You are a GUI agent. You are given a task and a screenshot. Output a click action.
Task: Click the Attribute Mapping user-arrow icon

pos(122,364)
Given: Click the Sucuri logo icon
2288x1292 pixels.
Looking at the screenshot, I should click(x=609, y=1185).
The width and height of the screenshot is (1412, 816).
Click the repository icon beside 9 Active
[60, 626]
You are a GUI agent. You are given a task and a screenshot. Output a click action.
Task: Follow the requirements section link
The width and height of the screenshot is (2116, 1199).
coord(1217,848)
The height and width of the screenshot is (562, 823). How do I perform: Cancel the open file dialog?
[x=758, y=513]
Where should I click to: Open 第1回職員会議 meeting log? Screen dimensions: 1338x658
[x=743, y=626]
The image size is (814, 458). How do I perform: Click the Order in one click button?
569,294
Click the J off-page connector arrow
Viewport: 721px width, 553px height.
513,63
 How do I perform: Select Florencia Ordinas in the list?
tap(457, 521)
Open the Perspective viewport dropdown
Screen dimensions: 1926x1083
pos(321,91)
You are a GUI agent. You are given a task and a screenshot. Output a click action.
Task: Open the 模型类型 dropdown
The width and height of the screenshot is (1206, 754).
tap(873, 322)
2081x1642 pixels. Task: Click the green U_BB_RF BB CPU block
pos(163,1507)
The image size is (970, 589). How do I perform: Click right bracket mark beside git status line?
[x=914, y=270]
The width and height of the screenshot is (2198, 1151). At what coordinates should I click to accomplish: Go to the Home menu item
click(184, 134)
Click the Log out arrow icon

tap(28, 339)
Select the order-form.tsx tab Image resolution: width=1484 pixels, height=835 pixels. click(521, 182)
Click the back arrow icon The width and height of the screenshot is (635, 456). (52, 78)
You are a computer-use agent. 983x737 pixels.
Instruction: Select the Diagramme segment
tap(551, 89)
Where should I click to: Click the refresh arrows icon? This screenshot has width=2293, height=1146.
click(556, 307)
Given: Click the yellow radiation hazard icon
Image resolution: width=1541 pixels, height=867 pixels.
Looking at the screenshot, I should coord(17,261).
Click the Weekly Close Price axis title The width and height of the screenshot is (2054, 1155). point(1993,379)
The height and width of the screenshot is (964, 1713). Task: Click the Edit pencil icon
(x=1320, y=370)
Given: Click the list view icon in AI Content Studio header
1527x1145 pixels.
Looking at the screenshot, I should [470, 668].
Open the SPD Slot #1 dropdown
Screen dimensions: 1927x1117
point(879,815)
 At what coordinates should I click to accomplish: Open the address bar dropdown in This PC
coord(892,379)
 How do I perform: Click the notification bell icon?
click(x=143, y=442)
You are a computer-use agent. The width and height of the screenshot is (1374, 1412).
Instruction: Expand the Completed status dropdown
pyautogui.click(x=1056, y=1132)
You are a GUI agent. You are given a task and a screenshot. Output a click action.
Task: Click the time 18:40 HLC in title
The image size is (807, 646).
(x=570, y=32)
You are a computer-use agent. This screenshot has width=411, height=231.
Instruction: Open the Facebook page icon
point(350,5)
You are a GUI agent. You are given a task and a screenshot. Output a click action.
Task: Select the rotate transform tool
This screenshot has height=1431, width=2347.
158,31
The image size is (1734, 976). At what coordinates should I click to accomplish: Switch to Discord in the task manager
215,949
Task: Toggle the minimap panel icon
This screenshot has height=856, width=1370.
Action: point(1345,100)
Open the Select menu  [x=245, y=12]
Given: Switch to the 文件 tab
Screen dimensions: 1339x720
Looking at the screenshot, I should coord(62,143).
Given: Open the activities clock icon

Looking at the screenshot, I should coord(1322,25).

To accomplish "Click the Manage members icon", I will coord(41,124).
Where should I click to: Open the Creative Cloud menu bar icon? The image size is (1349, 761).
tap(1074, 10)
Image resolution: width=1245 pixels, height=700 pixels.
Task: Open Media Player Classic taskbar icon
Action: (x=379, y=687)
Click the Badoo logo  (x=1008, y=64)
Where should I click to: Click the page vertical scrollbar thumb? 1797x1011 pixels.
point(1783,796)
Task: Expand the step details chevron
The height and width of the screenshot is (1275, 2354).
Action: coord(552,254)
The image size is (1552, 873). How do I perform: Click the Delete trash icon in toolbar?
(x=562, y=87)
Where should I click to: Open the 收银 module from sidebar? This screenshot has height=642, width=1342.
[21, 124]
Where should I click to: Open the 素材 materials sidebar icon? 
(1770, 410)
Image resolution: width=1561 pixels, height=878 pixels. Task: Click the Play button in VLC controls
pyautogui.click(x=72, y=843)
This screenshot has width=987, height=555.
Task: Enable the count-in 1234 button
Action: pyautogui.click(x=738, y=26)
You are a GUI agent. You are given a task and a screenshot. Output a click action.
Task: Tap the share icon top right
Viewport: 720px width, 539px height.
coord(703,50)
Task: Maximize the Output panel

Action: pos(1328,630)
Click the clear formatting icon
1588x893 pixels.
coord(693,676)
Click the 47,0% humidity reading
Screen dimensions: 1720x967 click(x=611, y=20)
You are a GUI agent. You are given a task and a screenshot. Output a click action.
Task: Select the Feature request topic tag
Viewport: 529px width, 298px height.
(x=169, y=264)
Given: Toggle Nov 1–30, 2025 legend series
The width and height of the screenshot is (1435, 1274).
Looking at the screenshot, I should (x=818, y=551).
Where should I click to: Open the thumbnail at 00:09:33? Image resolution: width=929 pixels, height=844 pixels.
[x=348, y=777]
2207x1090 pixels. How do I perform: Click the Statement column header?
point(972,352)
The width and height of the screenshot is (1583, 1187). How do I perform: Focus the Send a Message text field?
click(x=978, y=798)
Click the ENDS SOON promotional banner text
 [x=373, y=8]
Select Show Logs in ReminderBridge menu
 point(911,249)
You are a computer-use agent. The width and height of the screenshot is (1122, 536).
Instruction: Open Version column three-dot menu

Problem details :: Which lines of the material contain the string "title"? List each of them.

Result of the exercise ::
Click the Weekly Close Price axis title The width and height of the screenshot is (2054, 1155). point(1993,379)
Task: Click the time 18:40 HLC in title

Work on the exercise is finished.